- Your instructions: Set out exactly, and only, the lines running from the one containing "This screenshot has width=439, height=439." to the bottom of the listing below; pictures stay out.

- Records provided:
● ● ● ● ●

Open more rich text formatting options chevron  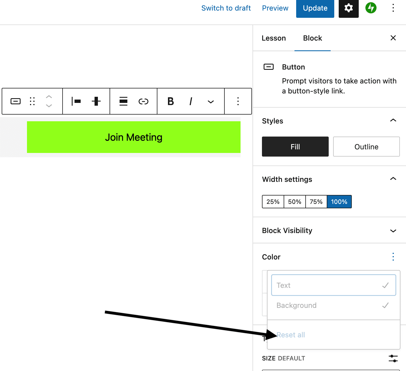[211, 101]
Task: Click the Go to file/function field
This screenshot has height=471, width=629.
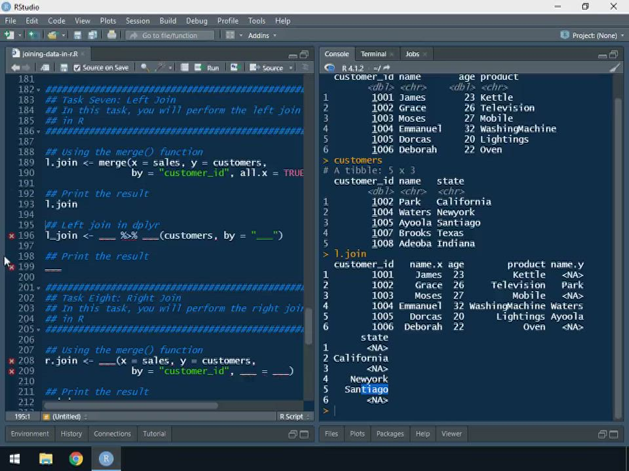Action: pos(169,35)
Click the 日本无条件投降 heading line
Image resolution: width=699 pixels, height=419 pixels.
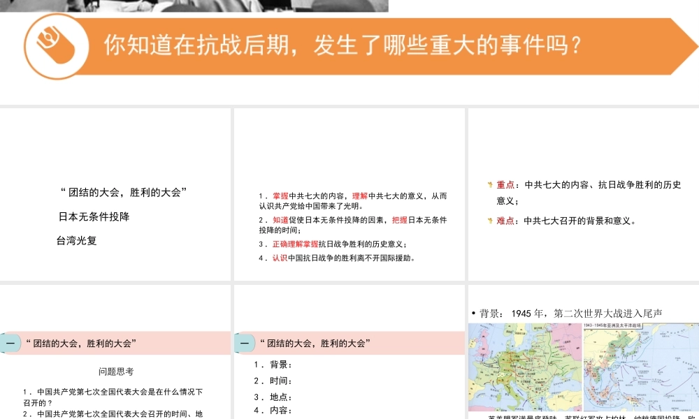(94, 216)
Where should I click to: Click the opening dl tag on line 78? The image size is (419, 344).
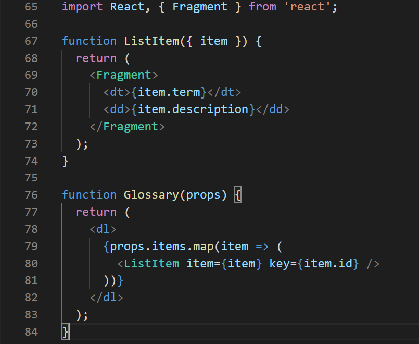tap(103, 229)
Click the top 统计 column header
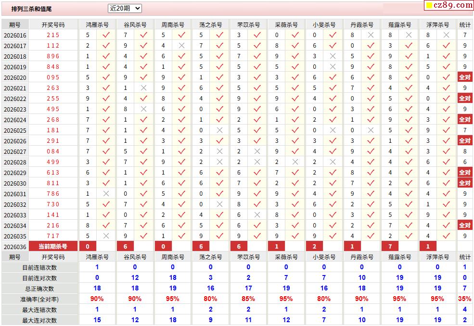474x326 pixels. (465, 25)
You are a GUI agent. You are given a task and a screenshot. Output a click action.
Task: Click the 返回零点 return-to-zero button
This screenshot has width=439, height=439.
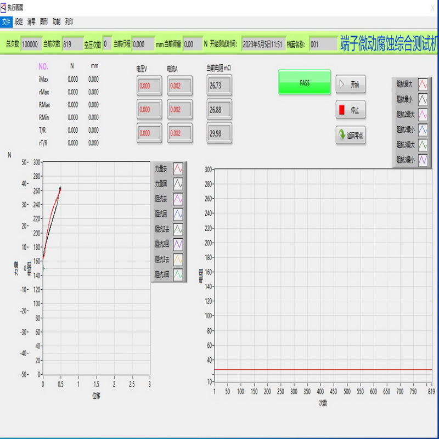tap(351, 135)
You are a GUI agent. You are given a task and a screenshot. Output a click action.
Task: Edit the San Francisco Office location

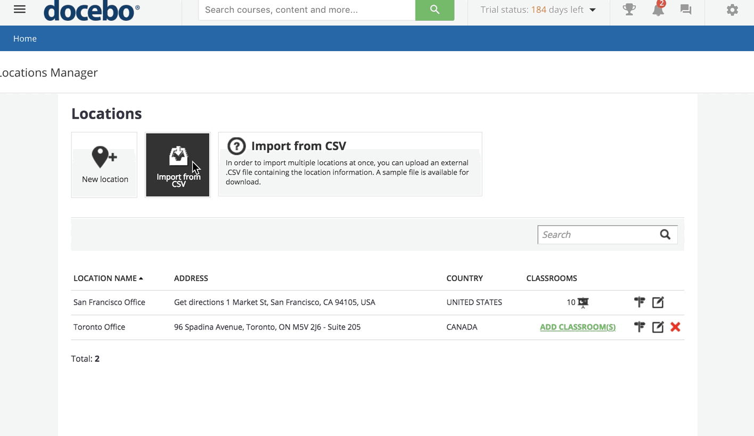658,302
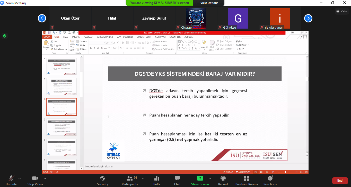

● ● ● ● ●

- Solution:
This screenshot has width=439, height=439.
tap(351, 135)
You are a GUI agent. You are given a task and a screenshot. Output a click action.
Task: Edit the San Francisco Office location

658,302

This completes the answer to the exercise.